> _TASK REQUIREMENTS_
With the records below as your source, retype each line exactly from the top down to the line that contains "The width and height of the screenshot is (995, 904).", and include that line.

-------- RECORDS FOR THE EXERCISE --------

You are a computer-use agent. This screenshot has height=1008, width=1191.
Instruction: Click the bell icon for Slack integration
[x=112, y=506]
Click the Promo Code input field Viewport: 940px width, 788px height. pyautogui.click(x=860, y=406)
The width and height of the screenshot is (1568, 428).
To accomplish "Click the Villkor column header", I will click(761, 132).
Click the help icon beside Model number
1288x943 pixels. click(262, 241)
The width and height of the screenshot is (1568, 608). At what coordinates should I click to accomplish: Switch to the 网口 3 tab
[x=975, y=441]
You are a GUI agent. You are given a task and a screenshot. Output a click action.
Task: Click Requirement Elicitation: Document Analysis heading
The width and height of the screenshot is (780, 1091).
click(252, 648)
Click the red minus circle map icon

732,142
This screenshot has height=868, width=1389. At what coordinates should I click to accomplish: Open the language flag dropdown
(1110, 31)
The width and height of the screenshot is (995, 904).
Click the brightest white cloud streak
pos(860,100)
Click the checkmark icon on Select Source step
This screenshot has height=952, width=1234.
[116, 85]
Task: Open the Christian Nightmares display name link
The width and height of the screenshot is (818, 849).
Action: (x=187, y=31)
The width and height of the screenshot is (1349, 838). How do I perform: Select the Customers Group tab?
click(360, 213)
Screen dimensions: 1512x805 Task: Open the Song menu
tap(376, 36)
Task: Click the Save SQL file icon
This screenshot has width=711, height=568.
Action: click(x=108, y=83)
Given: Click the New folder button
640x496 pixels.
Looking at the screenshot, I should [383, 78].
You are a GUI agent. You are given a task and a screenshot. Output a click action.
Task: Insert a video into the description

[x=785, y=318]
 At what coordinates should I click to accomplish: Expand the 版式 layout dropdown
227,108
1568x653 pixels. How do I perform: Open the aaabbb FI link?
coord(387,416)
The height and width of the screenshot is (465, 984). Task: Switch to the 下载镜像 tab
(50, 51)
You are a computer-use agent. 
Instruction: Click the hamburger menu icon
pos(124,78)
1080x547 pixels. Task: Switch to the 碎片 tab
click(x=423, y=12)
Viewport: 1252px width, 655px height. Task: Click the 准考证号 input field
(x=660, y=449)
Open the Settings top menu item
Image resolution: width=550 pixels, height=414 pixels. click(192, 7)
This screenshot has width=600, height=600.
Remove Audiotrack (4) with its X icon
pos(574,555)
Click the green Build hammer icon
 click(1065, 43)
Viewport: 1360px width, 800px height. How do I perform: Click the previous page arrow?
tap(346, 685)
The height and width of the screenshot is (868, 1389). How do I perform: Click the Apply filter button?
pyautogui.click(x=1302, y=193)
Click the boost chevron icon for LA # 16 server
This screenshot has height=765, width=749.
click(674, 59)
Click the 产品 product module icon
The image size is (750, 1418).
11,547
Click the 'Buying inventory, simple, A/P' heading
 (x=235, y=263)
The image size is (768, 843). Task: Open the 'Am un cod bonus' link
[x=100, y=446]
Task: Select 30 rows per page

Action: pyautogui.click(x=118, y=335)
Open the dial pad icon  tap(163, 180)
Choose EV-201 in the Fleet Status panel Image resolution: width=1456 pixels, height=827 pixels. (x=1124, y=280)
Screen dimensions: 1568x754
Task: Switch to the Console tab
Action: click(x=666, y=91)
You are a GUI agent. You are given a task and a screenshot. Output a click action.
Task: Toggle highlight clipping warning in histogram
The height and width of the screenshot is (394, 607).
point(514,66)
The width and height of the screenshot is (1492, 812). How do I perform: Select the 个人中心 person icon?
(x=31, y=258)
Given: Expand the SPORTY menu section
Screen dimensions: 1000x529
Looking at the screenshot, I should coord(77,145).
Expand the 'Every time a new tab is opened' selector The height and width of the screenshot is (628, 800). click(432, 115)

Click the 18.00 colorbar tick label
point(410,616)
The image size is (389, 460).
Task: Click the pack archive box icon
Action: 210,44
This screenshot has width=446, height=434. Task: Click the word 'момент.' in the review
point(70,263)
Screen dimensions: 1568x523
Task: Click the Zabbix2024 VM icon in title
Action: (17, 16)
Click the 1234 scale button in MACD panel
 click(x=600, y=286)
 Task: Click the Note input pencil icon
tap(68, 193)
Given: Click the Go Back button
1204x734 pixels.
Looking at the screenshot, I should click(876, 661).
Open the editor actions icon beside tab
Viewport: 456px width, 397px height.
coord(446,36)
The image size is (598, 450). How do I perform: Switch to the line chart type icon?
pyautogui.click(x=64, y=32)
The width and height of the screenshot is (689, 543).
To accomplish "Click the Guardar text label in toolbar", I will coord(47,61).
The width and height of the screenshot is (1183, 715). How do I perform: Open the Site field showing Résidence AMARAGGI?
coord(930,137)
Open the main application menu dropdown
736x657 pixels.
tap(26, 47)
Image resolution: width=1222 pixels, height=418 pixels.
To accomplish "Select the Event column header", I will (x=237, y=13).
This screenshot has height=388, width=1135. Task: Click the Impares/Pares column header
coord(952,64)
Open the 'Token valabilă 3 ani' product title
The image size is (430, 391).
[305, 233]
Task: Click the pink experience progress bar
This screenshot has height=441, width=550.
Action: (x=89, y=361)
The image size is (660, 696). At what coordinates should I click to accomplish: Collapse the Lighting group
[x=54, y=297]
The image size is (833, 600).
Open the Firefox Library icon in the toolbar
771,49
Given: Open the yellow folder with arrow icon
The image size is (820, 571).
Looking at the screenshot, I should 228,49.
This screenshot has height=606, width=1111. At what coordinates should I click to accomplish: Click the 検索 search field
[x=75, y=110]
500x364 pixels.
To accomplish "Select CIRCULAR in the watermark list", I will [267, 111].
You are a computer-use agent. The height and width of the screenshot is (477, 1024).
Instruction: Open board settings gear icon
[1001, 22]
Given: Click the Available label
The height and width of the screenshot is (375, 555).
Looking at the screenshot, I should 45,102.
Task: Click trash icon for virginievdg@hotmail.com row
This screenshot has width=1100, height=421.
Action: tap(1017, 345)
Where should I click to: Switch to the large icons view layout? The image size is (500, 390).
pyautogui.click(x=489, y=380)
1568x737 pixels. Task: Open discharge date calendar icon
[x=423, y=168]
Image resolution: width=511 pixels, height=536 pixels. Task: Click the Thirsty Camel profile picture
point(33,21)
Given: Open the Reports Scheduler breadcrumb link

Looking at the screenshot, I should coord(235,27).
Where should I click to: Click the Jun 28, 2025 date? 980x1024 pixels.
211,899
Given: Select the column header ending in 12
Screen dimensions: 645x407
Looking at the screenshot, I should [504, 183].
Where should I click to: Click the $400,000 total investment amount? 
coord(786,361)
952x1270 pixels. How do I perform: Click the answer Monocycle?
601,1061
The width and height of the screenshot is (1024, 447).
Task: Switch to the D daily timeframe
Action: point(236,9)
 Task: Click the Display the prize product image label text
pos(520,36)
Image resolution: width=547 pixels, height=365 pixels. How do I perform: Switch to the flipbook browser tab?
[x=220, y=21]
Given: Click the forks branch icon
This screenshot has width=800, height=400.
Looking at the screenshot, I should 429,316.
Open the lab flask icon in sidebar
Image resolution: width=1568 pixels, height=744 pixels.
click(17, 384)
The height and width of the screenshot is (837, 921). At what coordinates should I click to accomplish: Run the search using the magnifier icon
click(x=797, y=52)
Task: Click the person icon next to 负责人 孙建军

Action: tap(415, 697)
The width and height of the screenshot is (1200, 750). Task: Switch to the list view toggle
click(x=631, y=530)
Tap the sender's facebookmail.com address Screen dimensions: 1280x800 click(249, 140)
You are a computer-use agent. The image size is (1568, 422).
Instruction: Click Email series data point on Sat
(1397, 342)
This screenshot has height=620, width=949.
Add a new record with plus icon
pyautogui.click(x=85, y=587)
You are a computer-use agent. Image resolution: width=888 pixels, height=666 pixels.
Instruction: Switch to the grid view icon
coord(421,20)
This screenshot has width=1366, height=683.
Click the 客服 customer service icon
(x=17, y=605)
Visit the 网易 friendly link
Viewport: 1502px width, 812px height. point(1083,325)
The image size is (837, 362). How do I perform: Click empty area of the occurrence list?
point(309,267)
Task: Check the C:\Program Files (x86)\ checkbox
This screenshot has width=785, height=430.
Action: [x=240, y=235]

--------

> _EXERCISE SOLUTION_
You are a computer-use agent. This screenshot has height=1008, width=1191.
Instruction: Click the bell icon for Slack integration
[x=112, y=506]
Click the Promo Code input field Viewport: 940px width, 788px height. pyautogui.click(x=860, y=406)
The width and height of the screenshot is (1568, 428).
To accomplish "Click the Villkor column header", I will click(761, 132).
Click the help icon beside Model number
1288x943 pixels. click(262, 241)
The width and height of the screenshot is (1568, 608). At what coordinates should I click to accomplish: Switch to the 网口 3 tab
[x=975, y=441]
You are a GUI agent. You are given a task and a screenshot. Output a click action.
Task: Click Requirement Elicitation: Document Analysis heading
The width and height of the screenshot is (780, 1091).
click(252, 648)
Click the red minus circle map icon

732,142
This screenshot has height=868, width=1389. At what coordinates should I click to accomplish: Open the language flag dropdown
(1110, 31)
The width and height of the screenshot is (995, 904).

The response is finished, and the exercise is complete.